*ABOUT THIS EXERCISE*
Can you restate the lines of the entries below, word for word, from the first one through the line that includes "Open Package Center desktop icon"?

*RECORDS FOR THIS TASK*

┄┄┄┄┄┄

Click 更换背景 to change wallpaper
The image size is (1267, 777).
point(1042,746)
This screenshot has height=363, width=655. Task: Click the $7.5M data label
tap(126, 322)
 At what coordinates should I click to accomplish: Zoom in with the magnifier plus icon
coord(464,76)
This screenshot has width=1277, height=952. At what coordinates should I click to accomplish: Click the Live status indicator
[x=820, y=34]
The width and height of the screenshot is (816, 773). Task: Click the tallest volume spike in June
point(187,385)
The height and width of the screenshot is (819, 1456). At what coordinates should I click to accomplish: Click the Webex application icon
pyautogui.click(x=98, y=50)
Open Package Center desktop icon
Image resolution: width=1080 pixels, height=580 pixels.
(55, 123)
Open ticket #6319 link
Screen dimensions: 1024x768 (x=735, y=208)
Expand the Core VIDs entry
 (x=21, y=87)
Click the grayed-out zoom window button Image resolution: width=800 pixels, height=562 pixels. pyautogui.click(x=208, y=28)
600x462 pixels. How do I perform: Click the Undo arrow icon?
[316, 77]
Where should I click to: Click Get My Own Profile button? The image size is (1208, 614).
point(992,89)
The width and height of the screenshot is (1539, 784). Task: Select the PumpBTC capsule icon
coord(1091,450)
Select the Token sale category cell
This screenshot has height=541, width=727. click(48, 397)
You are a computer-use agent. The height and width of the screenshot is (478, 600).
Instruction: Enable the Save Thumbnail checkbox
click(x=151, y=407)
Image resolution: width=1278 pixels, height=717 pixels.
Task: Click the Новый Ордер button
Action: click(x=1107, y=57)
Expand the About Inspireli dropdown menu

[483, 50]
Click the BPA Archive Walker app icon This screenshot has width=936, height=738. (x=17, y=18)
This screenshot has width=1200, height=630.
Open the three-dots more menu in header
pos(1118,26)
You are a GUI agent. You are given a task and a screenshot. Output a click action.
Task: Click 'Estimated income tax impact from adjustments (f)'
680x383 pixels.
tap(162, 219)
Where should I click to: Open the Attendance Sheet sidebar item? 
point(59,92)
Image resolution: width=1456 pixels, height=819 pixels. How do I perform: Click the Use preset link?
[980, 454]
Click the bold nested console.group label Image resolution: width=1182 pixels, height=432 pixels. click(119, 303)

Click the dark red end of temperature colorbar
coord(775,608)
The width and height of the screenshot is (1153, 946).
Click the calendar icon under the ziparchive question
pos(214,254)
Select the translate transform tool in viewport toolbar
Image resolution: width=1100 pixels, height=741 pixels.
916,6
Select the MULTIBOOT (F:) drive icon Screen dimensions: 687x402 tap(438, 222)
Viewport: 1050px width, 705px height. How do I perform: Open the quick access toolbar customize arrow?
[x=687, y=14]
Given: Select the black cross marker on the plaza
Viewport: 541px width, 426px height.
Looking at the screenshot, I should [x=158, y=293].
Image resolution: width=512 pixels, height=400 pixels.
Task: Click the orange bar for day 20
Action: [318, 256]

┄┄┄┄┄┄

*RESPONSE FOR THIS EXERCISE*
Click 更换背景 to change wallpaper
The image size is (1267, 777).
point(1042,746)
This screenshot has height=363, width=655. Task: Click the $7.5M data label
tap(126, 322)
 At what coordinates should I click to accomplish: Zoom in with the magnifier plus icon
coord(464,76)
This screenshot has width=1277, height=952. At what coordinates should I click to accomplish: Click the Live status indicator
[x=820, y=34]
The width and height of the screenshot is (816, 773). Task: Click the tallest volume spike in June
point(187,385)
The height and width of the screenshot is (819, 1456). At what coordinates should I click to accomplish: Click the Webex application icon
pyautogui.click(x=98, y=50)
Open Package Center desktop icon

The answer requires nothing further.